> Lesetext
====

Schlaflos im BezirkArtistin

Die Serie «Time Lapse» von Xan Padrón zeigt Menschen in aller Welt – unter anderem in Brooklyn. Martin Rausch (unten rechts) vor seiner Schaufenstergalerie in der Leopoldstadt (Foto: © Carolina Frank)

Die Wiener Leopoldstadt ist offiziell mit dem New Yorker Brooklyn verbandelt. Das Kulturprojekt No Sleep Till Leopoldstadt will mehr aus dieser Verbindung machen – aber von unten.

Menschen, die an einer Mauer ­vorbeigehen. Sie schauen nicht in die Kamera, gehen ihres Wegs. Haben Kopfhörer auf, einen Hund an der Leine, wirken nachdenklich oder dynamisch. Lange Haare, kurze Haare, Kapperl, Kopftuch. Alle sehen verschieden aus, dennoch wirken sie verbunden. Menschen in ­einer Stadt.

====

> Gespeicherte Daten
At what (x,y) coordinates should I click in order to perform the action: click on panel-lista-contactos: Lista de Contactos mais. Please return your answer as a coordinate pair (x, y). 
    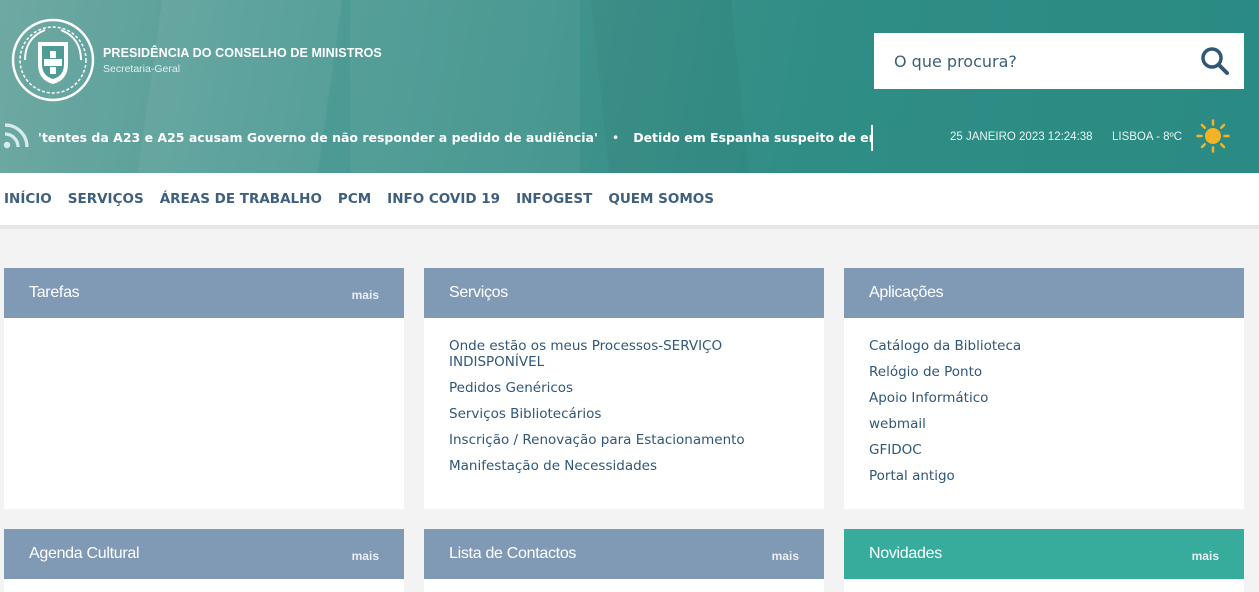
    Looking at the image, I should click on (624, 560).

====

> Arbeitsauftrag A
Führen Sie alle Frisuren und Kopfbedeckungen auf, die der Lesetext zum Kulturprojekt No Sleep Till Leopoldstadt bei den an der Mauer vorbeigehenden Menschen nennt.
> Arbeitsauftrag B
Setzen Sie den Lesetext zum Kulturprojekt No Sleep Till Leopoldstadt im Anschluss an den Satz „Menschen in einer Stadt.“ fort.

> Ergebnis A
Lange Haare, kurze Haare, Kapperl, Kopftuch

> Ergebnis B
Zu sehen sind sie auf großen Fotodrucken, die auf die Scheiben leerstehender Geschäftslokale in der Unteren Augartenstraße 5 ­kaschiert sind. Seit 2011 fotografiert der spanische Künstler Xan Padrón für ­seine Serie Time Lapse (dt.: Zeitraffer) «menschliche Portraits von Städten und Grätzeln rund um die Welt». Hier in der Leo­poldstadt – so der offizielle Name des zweiten Wiener Gemeindebezirks, inoffiziell gerne Mazzesinsel – hatte er auch seine Kamera aufgestellt. Und auch aus Brooklyn sind solche Fotos auf den Wiener Schaufenstern zu sehen. Sie zeigen die große Diversität der Menschen, die sich in diesen beiden Stadtteilen bewegen.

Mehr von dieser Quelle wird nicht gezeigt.